À la fin d’un contrat de travail, particulièrement après un licenciement, le solde de tout compte est un document important. Il détaille toutes les sommes que votre employeur doit vous verser lorsque vous quittez l’entreprise. Comprendre ce que ce document contient et comment sont calculés les montants inscrits vous permettra d’éviter les erreurs et de récupérer tout ce qui vous revient. Suivez notre guide pour calculer votre solde de tout compte après un licenciement.
Sommaire
Quelles sont les composantes d’une solde de tout compte ?
Le solde de tout compte regroupe plusieurs éléments qui représentent votre rémunération finale. Voici les principales sommes que vous y trouverez à la suite d’un licenciement :
- le salaire des derniers jours travaillés : la rémunération des jours effectués dans le mois de votre départ et qui ne vous ont pas encore été payés ;
- l’indemnité compensatrice de préavis : si vous êtes dispensé d’effectuer votre préavis, cette indemnité compense la perte de salaire liée à cette période ;
- l’indemnité de licenciement : c’est une somme versée selon votre ancienneté et votre salaire. Elle est obligatoire dans certains cas ;
- l’indemnité compensatrice de congés payés (ICCP) : elle rémunère les congés acquis, mais non pris avant la fin du contrat ;
- les primes et avantages au prorata : par exemple, une part de prime annuelle ou du 13e mois si vous y avez droit ;
- les sommes issues des dispositifs d’épargne salariale : participation ou abondement éventuels sur un Plan d’Épargne Entreprise (PEE) ou un Plan d’Épargne Retraite Collectif (PERCO), selon conditions.
L’ensemble de ces sommes forme le montant total que vous recevez à la rupture du contrat.

Comment se calcule l’indemnité de licenciement ?
L’indemnité de licenciement dépend principalement de deux critères : votre ancienneté dans l’entreprise et votre salaire de référence. Vous devez avoir au moins 8 mois d’ancienneté pour y prétendre. Quant au salaire de référence, il correspond à la moyenne du salaire brut perçu sur les 12 derniers mois ou, si plus avantageux pour vous, la moyenne des rois derniers mois avec les primes correspondantes.
Pour le calcul, on retient souvent ces règles :
- pour les 10 premières années, vous touchez 1/4 de mois de salaire par année d’ancienneté ;
- au-delà de 10 ans, vous avez droit à 1/3 de mois par année supplémentaire.
Notez cependant que votre convention collective ou un accord d’entreprise peut prévoir une indemnité plus élevée. Dans ce cas, c’est la somme la plus favorable pour vous qui s’applique.
Que comprend l’indemnité compensatrice de congés payés ?
Pour ce qui la concerne, l’indemnité compensatrice de congés payés rémunère les vacances que vous avez acquises, mais que vous n’avez pas pu prendre avant votre départ. Elle intègre les congés de la période passée ainsi que ceux accumulés depuis le début de la nouvelle période de référence.
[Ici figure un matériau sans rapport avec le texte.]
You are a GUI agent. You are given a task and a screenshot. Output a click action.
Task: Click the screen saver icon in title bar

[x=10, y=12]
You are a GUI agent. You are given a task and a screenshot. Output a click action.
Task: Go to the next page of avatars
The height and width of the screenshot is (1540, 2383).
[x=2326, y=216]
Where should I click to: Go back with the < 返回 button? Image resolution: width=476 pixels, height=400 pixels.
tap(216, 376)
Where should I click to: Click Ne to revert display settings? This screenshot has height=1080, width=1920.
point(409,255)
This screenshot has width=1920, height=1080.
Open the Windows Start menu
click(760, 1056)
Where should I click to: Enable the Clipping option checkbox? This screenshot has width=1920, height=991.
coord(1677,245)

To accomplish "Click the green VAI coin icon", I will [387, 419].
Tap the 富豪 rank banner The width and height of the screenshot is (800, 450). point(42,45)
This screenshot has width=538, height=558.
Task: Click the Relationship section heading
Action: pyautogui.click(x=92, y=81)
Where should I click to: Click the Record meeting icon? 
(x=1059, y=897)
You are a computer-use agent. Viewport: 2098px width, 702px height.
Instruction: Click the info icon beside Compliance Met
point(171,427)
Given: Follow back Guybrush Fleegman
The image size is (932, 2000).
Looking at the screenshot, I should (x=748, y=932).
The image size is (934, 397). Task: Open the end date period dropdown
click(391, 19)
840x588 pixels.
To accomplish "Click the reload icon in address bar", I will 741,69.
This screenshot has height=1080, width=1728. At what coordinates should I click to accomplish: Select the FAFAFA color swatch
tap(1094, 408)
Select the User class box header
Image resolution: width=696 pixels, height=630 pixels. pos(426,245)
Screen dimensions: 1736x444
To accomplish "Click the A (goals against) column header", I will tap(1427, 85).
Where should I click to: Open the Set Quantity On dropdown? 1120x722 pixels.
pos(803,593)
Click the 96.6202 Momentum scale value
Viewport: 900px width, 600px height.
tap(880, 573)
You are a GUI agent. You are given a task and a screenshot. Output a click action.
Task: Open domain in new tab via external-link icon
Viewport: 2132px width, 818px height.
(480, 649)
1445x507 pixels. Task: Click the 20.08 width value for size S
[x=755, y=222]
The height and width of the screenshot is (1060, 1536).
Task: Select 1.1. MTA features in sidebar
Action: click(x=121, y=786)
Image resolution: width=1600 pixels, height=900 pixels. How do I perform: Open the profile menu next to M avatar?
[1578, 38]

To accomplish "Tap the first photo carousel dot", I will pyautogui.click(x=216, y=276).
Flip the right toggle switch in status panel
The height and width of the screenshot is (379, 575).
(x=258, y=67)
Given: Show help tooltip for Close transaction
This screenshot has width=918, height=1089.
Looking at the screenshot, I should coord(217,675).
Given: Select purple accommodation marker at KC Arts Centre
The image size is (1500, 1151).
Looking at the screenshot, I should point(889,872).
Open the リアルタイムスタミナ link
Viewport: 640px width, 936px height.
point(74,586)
Pour calculer cette indemnité, deux méthodes sont utilisées :
- la méthode du 1/10ème : l’indemnité équivaut à 10 % de la rémunération brute totale gagnée sur la période de référence (salaire, primes régulières, heures supplémentaires, etc.) ;
- la méthode du maintien de salaire : on calcule ce que vous auriez touché si vous aviez travaillé pendant vos jours de congé non pris.
L’employeur choisit la formule la plus avantageuse pour vous.
Quels sont les délais pour recevoir et contester son solde de tout compte ?
Le solde de tout compte vous est remis à la fin de votre contrat, généralement le dernier jour travaillé ou à la fin du préavis. Avec lui, vous recevez obligatoirement :
- un certificat de travail qui atteste votre emploi ;
- l’attestation Pôle emploi, nécessaire pour vos droits au chômage ;
- un relevé de vos droits acquis dans les dispositifs d’épargne salariale si vous y avez souscrit.
Vous avez la possibilité de contester les montants inscrits sur votre solde de tout compte. Pour cela, vous disposez d’un délai de 6 mois pour remettre en question les sommes si vous signez le document avec la mention « sous réserve » ou « avec réserves ». Si vous ne faites aucune réserve lors de la signature, le délai de contestation des sommes est étendu à 12 mois. Il est donc recommandé de prendre le temps d’examiner attentivement ce document avant toute signature.